I. This action must fail for the reason that plaintiff has failed to make proof of failure of title to the Kentucky land. Had the deed made by the executor to plaintiff contained full covenants of title and for quiet enjoyment, after the purchaser was let into the possession of the premises thereunder, there could be no recovery of substantial damages without proof of eviction, or its equivalent under a paramount title. While the grantee may recover nominal damages for breach of covenant of title, on proof of outstanding paramount title subsisting at the time of making the deed, without an actual eviction; yet where he is admitted into the possession of the land under the deed of conveyance, to entitle him to recover back the purchase money from the covenantor, he must prove failure of title and eviction, or a surrender in obedience *215thereto. Collier v. Gamble, 10 Mo. 467; Shelton v. Pease, 10 Mo. 474; Murphy v. Price, 48 Mo. 250; Dickson v. Desire, Adm'r, 23 Mo. 163-4; Cockrell v. Proctor, 65 Mo. 41. Certainly the plaintiff can claim no greater right in this action, based upon the alleged parol statement of the executor and Menifee, than he could, had such insurance been incorporated and expressed in the deed. The gravamen of his complaint is the loss of the Kentucky land by the assertion of a paramount title. To maintain his action, therefore, it devolved upon him to make proof of this essential fact. He assumed this burden at the trial, and undertook to meet the requirement of his averments in the petition by putting in evidence the record of the proceedings and judgment in the ejectment suit in Kentucky.

It may be admitted that that judgment was admissible for the purpose of showing the fact of an eviction. But, without more, it was clearly res inter alios acta, for every other purpose, and furnished no evidence as between these parties, of an outstanding superior title. Field v. Hunter, 8 Mo. 132; Walker v. Deaver, 79 Mo. 678. In Koontz v. Kaufman, 31 Mo. App. —, (decided at this term of court), this question is fully considered. These defendants were not parties to the suit, and did not even have notice of its pendency.

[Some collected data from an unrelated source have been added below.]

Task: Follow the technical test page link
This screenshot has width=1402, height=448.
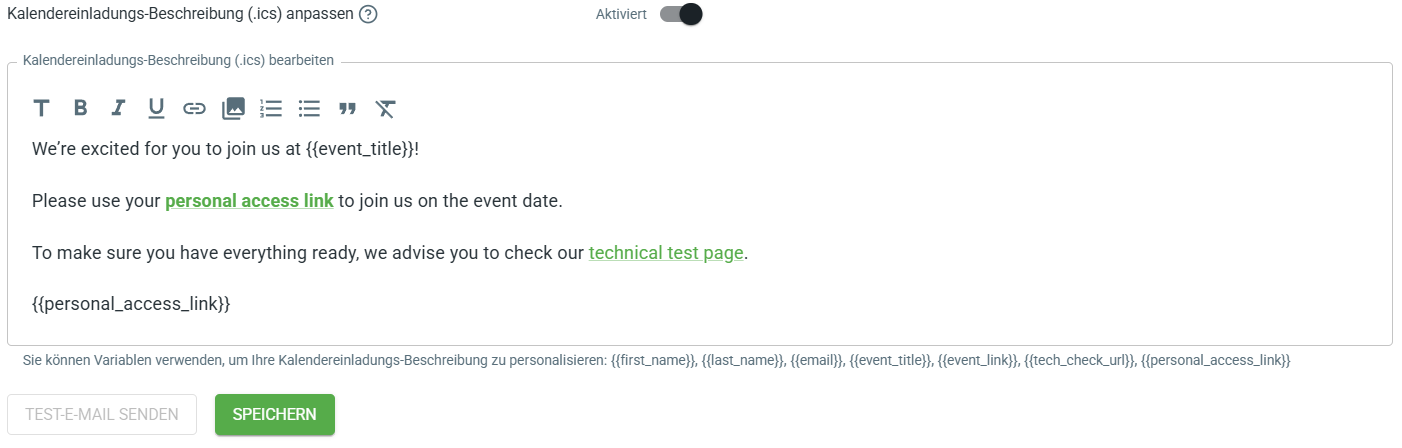Action: tap(666, 253)
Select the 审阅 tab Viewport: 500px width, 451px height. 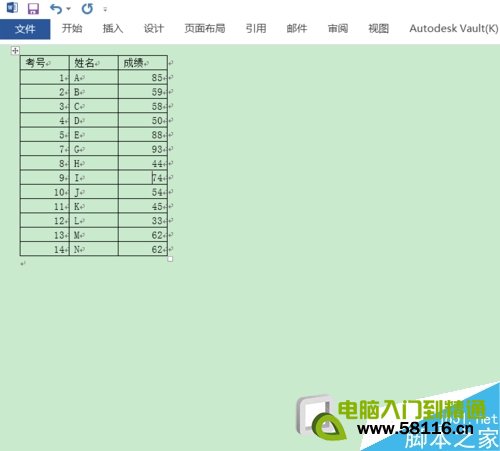coord(338,28)
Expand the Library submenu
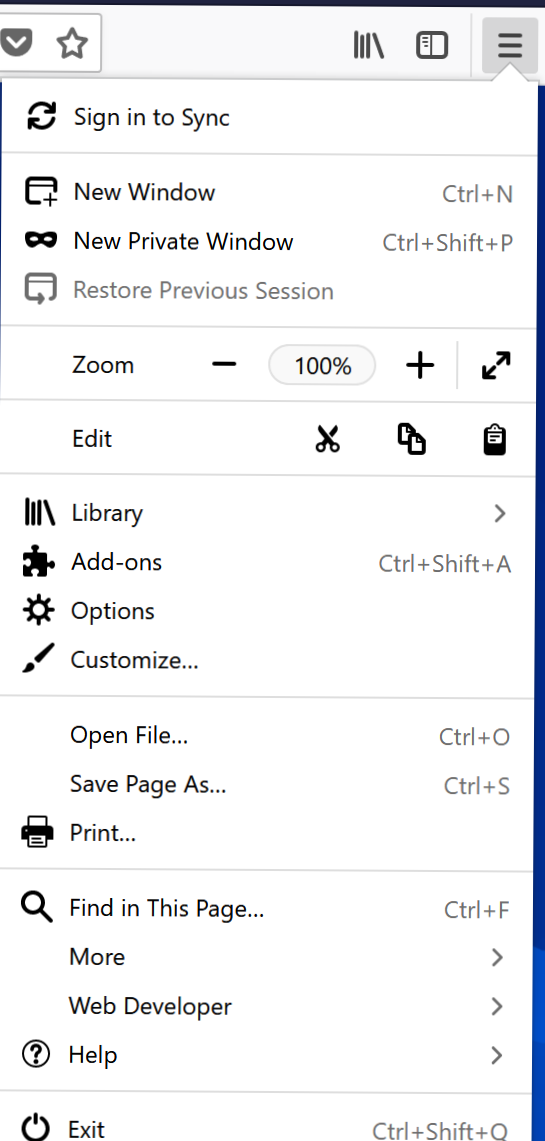Screen dimensions: 545x1141 click(x=267, y=513)
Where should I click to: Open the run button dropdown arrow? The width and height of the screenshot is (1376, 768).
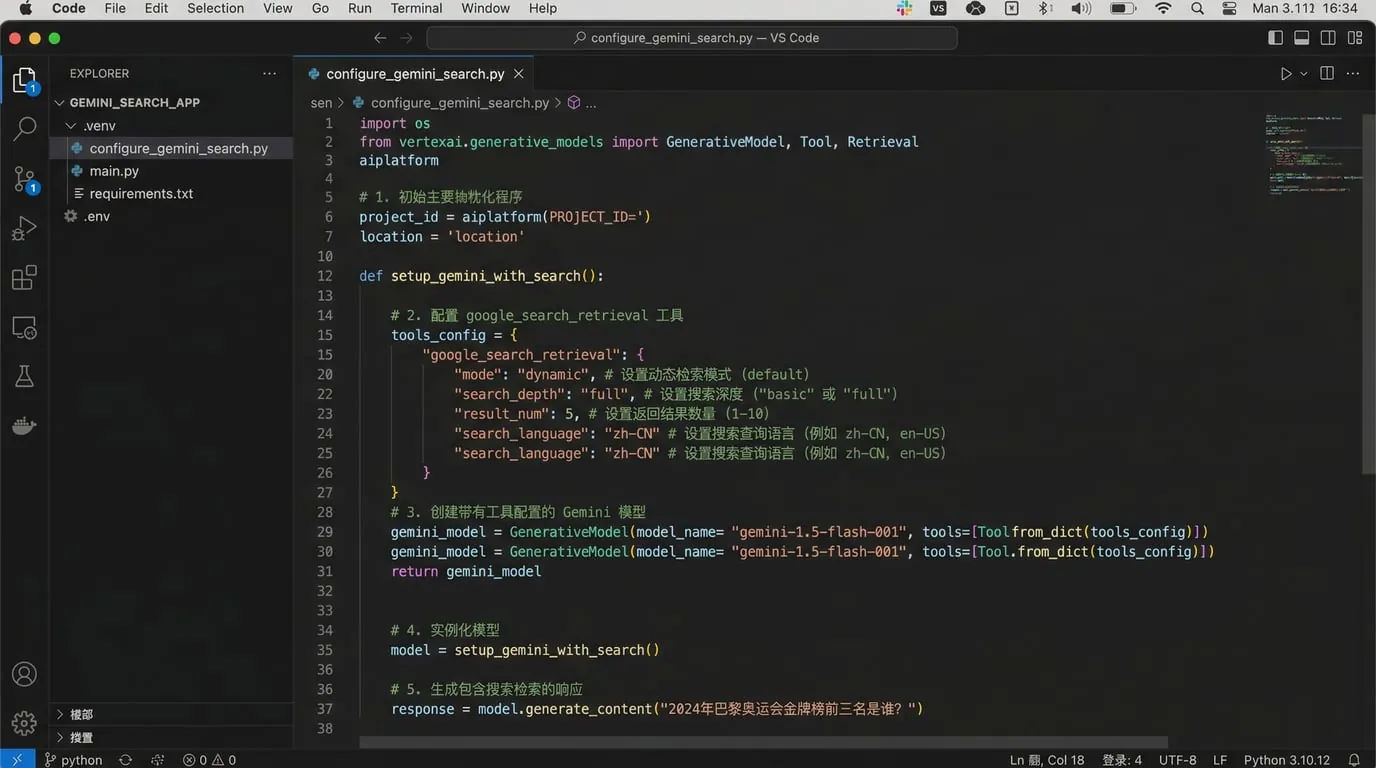1303,74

II. As to the verbal promises, alleged to have been made by the defendant Frank Menifee to plaintiff, after the rendition of the judgment in ejectment, it is sufficient to say it cannot support this action. If it had any legal force, it could not create any actionable obligation against the other defendants herein. No authority is shown for him to speak for, or bind, his co-defendants in the matter. In the second place, if any action were predicable thereon, as the promise was made in 1876, more than five years next before the institution of the suit, the action would be barred by the statute of limitations. The action would be based upon a personal *216contract or undertaking, and any judgment thereon would be purely in personam, as distinguished from a real action, and, therefore, the five years, and not the ten years, limitation would apply. Hunter v. Hunter, 50 Mo. 450, 451. Furthermore, even if such promise had any valuable consideration to support it, the petition does not count upon it. The averment respecting it seems to have been thrown in as a mere “makeweight.” The bill is framed for equitable relief, and seeks to pursue a trust fund, by implication, into land, and to charge the land with payment of plaintiffs claim. No judgment in personam could go thereon ; and none such evidently was contemplated, as one of the defendants, who owned a joint interest for life in the land, is a feme conert.

III. It would be a self-imposed labor to discuss the other questions raised on this appeal, as no matter what our opinion as to them might be,' the result must be a judgment of affirmance, which would conclude this action.

The other judges concurring, the judgment of the circuit- court is affirmed.